A busca por referências históricas, a necessidade de reencontrar elementos que forjaram a identidade cultural e a curiosidade sobre um passado recente, esfacelado pela falta imperativa de zelo, vêm causando frisson nas redes sociais. Alimentadas por imagens antigas, de uma Natal charmosa ainda entrecortada por linhas de bondes, pessoas de todas as idades estão praticando os mais novos ‘esportes’ da internet: “curtir” e “compartilhar”. Espalhadas em perfis aleatórios ou aglutinadas em endereços eletrônicos específicos, as fotografias – e as histórias que elas revelam – estão proporcionando verdadeiras viagens no tempo.
Série de fotos da Time-Life, clicadas por Hart Preston, trazem cenas inéditas de militares e civis na Natal de 1941.
Capazes de alterar a forma como a população enxerga a capital do RN e o próprio papel social dentro do atual contexto urbano, essas viagens ganharam nova rota com a publicação de um acervo formado por quase 300 fotografias feitas no início da década de 1940 pelo norte-americano Hart Preston (da revista Time-Life), que registrou a construção de bases militares dos EUA em Natal e no Recife durante o período da Segunda Guerra Mundial. Porém, bem antes das imagens de Preston serem disponibilizadas na internet, um vasto material de fotógrafos visionários como Jaecy e Luiz Grevy já circulavam na rede.

Dados fornecidos
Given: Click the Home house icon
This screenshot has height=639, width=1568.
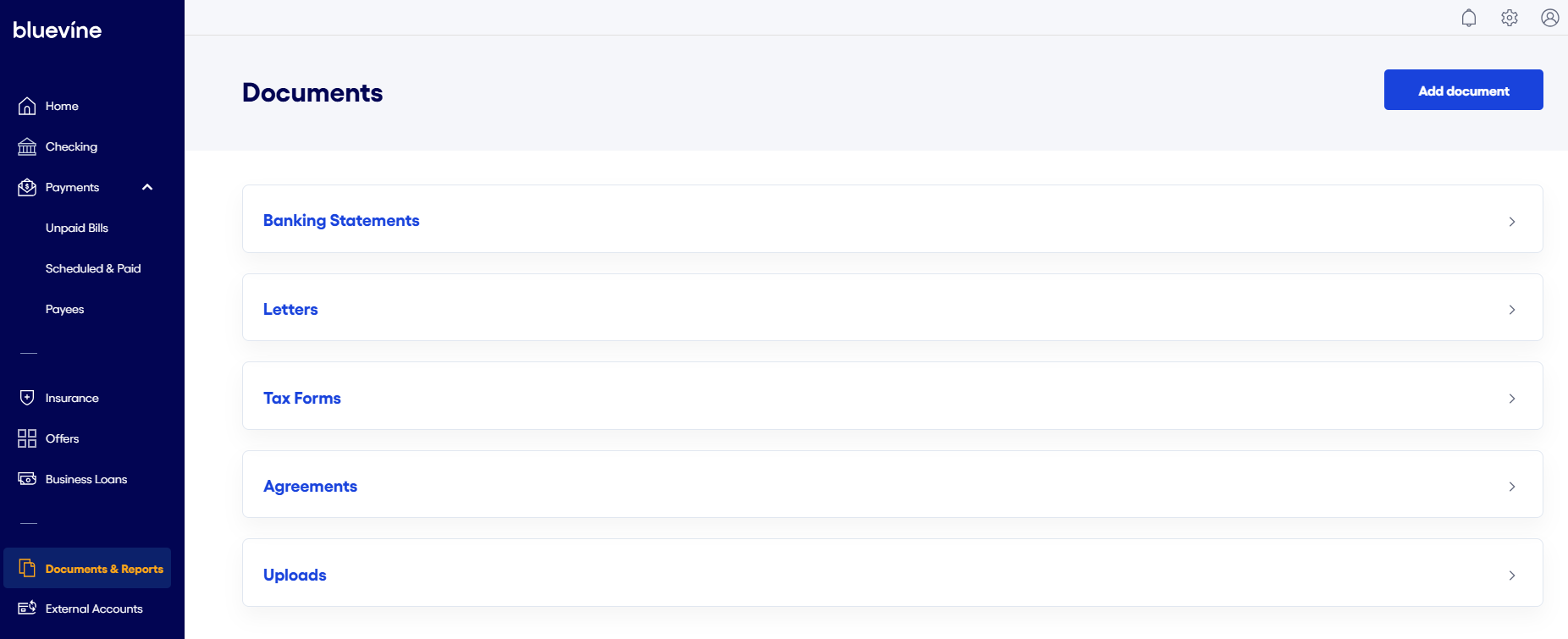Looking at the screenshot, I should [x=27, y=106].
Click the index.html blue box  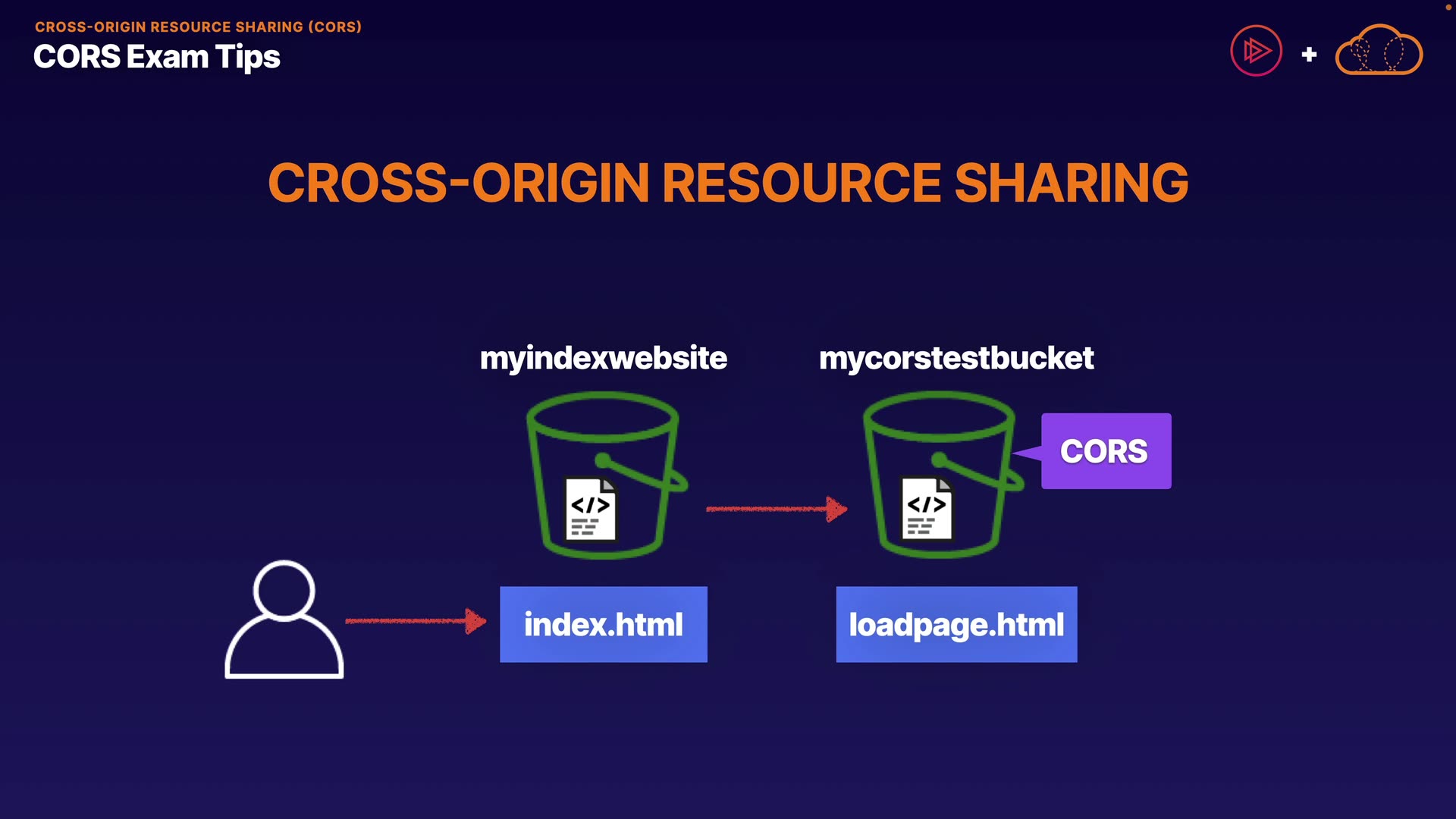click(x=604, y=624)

Tarefas
1 – Altere, no texto de referência, o trecho que vai de "Série de fotos" até "circulavam na rede.", substituindo "capital" por "cidade".
2 – De acordo com o texto de referência, quantas fotografias compõem o acervo produzido por Hart Preston?
Os dados não têm qualquer relação com esta atividade.

Respostas
1 –
Série de fotos da Time-Life, clicadas por Hart Preston, trazem cenas inéditas de militares e civis na Natal de 1941.
Capazes de alterar a forma como a população enxerga a cidade do RN e o próprio papel social dentro do atual contexto urbano, essas viagens ganharam nova rota com a publicação de um acervo formado por quase 300 fotografias feitas no início da década de 1940 pelo norte-americano Hart Preston (da revista Time-Life), que registrou a construção de bases militares dos EUA em Natal e no Recife durante o período da Segunda Guerra Mundial. Porém, bem antes das imagens de Preston serem disponibilizadas na internet, um vasto material de fotógrafos visionários como Jaecy e Luiz Grevy já circulavam na rede.

2 – Quase 300 fotografias.